A team of researchers from the University of Michigan has revealed clues to how amyloid plaques may form in the brain of people with Alzheimer’s. Understanding the mechanism leading to the formation of amyloid plaques could allow researchers to develop new ways to try to stop this process. The research is published on 17 March in the journal Proceedings of the National Academy of Sciences (PNAS).
One of the hallmark features of Alzheimer’s disease is the abnormal clumping of a protein called amyloid into plaques inside the brain. First noticed over 100 years ago by Alois Alzheimer, amyloid plaques have long been implicated as a contributor to the death of nerve cells in the brain in the disease.
To understand more about what could cause amyloid plaques to form in the brain, researchers at Ann Arbor used cells and mice in the laboratory to mimic changes in Alzheimer’s. Their findings suggest that part of the cell called the ‘Golgi apparatus’ could play an important role.
The Golgi apparatus is a transport hub of the cell – sorting and packaging molecules and sending them on to different parts of the cell. The amyloid protein itself normally traffics through the Golgi during its production. The team studied how this process was affected in cells and mice developed to have a genetic change that causes high levels of amyloid to be made – similar to that seen in the human disease.

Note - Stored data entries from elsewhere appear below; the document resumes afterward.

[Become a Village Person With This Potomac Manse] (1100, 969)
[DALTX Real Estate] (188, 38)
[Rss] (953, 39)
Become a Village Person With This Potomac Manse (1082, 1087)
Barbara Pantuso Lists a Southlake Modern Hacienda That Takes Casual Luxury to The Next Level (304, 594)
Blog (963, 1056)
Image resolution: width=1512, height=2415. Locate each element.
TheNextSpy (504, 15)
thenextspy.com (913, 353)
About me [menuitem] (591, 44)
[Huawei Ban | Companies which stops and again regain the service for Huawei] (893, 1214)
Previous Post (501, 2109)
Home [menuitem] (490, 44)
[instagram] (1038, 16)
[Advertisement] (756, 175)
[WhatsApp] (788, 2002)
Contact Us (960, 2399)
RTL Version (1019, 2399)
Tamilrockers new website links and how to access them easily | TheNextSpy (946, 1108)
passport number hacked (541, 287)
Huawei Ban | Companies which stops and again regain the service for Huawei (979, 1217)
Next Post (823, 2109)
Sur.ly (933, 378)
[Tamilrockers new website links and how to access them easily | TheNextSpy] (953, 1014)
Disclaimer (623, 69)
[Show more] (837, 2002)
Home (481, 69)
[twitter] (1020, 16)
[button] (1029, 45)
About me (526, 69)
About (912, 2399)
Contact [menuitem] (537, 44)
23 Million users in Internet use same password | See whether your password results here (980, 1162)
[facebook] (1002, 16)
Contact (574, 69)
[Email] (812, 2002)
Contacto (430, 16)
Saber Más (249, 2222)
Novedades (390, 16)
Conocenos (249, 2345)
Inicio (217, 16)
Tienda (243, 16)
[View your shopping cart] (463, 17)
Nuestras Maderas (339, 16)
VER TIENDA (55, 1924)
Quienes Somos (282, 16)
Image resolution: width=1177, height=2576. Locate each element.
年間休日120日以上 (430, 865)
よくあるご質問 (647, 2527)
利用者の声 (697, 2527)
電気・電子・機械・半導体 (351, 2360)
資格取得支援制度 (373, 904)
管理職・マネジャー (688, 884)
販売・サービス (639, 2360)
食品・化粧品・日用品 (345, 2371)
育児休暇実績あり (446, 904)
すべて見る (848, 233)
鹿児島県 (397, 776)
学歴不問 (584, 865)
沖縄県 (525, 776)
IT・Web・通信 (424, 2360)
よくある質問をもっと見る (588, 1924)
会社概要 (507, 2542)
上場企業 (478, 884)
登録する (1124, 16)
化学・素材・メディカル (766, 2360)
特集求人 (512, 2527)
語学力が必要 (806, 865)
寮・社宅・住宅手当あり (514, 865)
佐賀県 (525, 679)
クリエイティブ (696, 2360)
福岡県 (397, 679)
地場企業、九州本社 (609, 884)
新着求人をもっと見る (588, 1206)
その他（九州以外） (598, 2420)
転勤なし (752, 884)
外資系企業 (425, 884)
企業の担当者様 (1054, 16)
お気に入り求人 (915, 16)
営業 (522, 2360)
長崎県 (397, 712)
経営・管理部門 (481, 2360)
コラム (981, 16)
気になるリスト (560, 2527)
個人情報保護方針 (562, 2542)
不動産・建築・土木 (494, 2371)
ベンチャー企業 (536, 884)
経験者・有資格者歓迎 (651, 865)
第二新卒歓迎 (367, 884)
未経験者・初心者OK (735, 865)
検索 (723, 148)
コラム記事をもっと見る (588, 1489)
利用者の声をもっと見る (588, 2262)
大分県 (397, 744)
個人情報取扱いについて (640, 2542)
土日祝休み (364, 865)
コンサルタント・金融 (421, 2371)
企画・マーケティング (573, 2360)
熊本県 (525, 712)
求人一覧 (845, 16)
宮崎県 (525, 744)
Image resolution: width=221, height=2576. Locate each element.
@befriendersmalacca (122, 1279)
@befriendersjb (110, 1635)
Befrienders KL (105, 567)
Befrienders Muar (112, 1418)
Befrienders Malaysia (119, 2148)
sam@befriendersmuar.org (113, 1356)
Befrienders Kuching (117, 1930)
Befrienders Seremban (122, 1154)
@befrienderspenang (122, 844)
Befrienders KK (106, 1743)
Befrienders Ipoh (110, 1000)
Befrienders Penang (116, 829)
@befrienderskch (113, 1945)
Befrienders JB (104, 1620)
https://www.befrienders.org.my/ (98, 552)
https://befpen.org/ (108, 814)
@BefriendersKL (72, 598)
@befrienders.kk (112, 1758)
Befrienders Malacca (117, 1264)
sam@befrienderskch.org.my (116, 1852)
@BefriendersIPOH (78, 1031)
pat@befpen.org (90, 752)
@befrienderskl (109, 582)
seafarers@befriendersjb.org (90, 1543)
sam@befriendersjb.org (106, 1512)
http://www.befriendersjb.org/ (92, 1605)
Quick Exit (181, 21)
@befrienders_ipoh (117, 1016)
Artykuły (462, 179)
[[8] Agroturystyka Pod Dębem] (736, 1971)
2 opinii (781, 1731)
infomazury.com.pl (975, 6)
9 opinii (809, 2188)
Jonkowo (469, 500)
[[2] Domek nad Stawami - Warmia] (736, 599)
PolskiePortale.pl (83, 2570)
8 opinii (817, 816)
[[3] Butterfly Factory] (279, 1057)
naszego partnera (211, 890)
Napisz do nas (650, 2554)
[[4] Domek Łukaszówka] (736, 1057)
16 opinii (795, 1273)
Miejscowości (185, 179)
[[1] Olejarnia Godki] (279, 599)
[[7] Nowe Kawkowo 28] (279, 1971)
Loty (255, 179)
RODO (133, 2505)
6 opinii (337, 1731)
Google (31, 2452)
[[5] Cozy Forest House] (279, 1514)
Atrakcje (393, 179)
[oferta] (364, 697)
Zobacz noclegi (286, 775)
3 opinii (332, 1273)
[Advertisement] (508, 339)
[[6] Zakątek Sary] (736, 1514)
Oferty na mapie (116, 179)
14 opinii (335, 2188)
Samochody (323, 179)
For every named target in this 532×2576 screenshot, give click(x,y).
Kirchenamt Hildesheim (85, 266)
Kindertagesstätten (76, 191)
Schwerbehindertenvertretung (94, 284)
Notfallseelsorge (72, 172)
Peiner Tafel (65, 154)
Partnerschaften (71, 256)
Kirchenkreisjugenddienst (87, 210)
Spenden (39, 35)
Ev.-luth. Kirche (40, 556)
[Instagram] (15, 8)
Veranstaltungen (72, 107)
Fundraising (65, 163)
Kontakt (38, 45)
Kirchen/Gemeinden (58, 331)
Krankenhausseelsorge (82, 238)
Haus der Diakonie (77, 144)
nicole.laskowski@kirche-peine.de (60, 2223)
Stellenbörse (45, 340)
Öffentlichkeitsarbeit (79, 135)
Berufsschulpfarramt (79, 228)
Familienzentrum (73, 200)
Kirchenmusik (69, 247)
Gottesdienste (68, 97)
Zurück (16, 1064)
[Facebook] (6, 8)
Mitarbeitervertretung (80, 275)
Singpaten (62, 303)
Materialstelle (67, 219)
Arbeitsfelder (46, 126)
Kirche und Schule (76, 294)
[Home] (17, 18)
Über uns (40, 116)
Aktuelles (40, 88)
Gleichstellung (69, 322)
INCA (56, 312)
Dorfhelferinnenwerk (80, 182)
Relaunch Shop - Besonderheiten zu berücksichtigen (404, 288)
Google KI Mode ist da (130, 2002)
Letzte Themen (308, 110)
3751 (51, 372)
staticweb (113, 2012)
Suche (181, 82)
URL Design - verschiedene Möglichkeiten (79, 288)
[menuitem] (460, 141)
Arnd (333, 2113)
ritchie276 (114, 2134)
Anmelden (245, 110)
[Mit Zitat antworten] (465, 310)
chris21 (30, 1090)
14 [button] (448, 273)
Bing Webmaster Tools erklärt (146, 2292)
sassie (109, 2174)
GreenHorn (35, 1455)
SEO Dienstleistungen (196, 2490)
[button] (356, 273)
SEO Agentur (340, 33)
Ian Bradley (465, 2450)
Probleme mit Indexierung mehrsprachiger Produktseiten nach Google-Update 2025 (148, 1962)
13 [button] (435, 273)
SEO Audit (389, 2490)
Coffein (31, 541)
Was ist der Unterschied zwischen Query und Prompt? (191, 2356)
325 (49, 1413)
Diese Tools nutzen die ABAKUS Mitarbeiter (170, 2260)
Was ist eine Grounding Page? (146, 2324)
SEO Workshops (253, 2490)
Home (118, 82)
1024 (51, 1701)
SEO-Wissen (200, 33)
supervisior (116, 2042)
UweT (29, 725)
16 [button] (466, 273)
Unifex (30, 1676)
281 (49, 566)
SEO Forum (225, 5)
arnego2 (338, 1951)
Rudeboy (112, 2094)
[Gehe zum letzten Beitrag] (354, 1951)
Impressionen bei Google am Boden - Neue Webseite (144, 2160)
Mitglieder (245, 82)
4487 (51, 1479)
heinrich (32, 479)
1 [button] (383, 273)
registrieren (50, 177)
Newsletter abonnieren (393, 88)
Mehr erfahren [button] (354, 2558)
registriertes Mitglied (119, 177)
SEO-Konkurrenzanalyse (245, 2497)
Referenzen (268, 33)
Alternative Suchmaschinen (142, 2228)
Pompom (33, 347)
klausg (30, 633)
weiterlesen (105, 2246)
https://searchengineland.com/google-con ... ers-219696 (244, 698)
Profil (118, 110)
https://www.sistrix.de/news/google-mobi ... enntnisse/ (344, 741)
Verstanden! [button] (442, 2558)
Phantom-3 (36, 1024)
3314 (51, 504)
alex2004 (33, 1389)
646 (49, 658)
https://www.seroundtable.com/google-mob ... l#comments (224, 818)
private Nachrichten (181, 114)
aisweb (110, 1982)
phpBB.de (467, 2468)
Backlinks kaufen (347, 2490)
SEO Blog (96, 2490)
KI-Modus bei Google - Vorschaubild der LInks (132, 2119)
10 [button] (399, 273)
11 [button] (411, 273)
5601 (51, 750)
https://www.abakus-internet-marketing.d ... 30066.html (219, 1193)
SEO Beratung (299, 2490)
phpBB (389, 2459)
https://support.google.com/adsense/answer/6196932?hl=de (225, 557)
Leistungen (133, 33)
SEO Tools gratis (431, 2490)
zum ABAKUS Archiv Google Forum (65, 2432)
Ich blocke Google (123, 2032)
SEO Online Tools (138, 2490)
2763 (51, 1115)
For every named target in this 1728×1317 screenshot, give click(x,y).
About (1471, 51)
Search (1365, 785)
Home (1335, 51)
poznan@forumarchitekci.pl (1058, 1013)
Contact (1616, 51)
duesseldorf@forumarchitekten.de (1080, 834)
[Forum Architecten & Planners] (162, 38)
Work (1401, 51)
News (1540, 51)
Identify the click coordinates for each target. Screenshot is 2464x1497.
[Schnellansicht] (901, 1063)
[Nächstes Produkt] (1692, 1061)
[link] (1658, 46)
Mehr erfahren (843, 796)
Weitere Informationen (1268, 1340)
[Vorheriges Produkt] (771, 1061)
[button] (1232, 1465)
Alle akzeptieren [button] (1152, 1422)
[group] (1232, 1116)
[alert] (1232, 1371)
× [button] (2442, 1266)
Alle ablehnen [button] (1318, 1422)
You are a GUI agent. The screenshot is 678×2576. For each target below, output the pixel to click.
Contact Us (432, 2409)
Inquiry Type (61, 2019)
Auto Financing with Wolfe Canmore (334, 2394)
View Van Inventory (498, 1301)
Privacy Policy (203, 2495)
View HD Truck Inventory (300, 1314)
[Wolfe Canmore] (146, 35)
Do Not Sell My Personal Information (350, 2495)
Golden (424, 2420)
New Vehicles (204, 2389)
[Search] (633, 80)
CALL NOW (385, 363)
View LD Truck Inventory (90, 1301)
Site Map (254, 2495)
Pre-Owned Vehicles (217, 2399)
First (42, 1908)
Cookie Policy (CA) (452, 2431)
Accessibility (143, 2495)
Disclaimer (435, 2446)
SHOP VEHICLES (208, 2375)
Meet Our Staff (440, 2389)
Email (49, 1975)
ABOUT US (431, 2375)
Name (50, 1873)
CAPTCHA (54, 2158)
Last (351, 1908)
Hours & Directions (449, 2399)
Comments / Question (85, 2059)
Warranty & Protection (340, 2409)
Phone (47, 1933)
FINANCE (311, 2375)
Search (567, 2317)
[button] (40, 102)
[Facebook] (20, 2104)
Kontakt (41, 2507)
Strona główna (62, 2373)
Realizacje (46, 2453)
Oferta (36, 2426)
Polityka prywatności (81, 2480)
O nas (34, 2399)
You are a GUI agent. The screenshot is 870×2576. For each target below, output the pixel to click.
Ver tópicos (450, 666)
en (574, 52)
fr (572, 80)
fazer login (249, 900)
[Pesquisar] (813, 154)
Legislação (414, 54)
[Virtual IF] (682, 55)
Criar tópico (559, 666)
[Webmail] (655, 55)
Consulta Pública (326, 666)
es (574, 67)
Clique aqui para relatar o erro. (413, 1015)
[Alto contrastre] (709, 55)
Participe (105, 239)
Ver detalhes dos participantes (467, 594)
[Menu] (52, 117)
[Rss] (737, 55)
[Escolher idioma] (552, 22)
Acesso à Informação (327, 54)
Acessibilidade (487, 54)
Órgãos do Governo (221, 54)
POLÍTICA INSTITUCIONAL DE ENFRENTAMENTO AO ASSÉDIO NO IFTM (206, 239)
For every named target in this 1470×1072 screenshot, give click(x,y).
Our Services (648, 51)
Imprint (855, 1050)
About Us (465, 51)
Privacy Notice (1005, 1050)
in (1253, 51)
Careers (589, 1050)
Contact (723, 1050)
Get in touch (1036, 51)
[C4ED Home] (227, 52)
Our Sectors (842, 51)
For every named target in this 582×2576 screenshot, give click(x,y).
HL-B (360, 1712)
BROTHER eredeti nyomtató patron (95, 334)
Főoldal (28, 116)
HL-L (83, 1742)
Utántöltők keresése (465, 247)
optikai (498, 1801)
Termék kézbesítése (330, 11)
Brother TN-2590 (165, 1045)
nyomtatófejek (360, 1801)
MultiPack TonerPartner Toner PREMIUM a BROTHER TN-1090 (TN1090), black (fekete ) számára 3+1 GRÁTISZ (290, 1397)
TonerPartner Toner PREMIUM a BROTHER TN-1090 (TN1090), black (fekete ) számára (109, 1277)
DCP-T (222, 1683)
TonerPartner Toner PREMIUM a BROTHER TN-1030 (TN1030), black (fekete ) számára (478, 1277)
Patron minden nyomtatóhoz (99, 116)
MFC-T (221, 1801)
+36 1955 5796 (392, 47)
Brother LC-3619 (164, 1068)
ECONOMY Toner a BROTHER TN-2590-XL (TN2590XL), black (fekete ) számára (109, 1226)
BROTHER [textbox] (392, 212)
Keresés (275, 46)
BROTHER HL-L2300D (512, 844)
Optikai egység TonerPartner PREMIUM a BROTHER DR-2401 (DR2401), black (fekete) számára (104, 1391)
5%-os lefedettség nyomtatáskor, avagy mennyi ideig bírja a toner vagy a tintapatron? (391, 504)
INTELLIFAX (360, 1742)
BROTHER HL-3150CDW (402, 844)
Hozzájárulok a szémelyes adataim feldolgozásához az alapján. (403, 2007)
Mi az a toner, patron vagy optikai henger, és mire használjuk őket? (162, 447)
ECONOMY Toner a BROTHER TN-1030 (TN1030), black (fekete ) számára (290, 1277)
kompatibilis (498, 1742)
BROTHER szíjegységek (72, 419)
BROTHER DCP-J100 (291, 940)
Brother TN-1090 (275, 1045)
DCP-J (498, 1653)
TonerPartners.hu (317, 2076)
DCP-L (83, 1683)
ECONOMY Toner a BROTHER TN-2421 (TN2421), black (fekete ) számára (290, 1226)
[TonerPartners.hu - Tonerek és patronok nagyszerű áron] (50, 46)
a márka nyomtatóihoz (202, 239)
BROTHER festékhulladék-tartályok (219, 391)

The researchers found that abnormal amyloid build-up in these cells caused the Golgi to break into fragments. This fragmentation of the Golgi kick-started a negative chain of events which accelerated the production and trafficking of even more amyloid through the Golgi. The authors believe this could contribute to the development of amyloid plaques.
The team identified two proteins, cdk5 and GRASP65, which appear to play a role in the breakdown of the Golgi. Blocking these two proteins in the lab prevented the Golgi from breaking down and caused less amyloid to be produced. The research highlights this mechanism as a potential target for treatments aimed at stopping the formation of amyloid plaques.
Dr Simon Ridley, Head of Research at Alzheimer’s Research UK, the UK’s leading dementia research charity, said:
“Over recent years we have seen large efforts in the research community to understand amyloid plaques in Alzheimer’s and develop ways to stop them building up. This early research identifies a chain of events that may be involved in the formation of amyloid plaques in mice, but further research will be needed to confirm whether it plays a role in people.
“Clinical trials are already underway with experimental treatments aimed at stopping amyloid build-up in Alzheimer’s. The results of ongoing clinical trials will show whether targeting amyloid could be a successful strategy for treating the disease. In the meantime we must continue to translate research findings into the clinic, to give new treatments the best chance of success. Drug discovery initiatives, including those being pioneering by Alzheimer’s Research UK, are providing funding and support to speed up the development of new treatments for people with dementia.”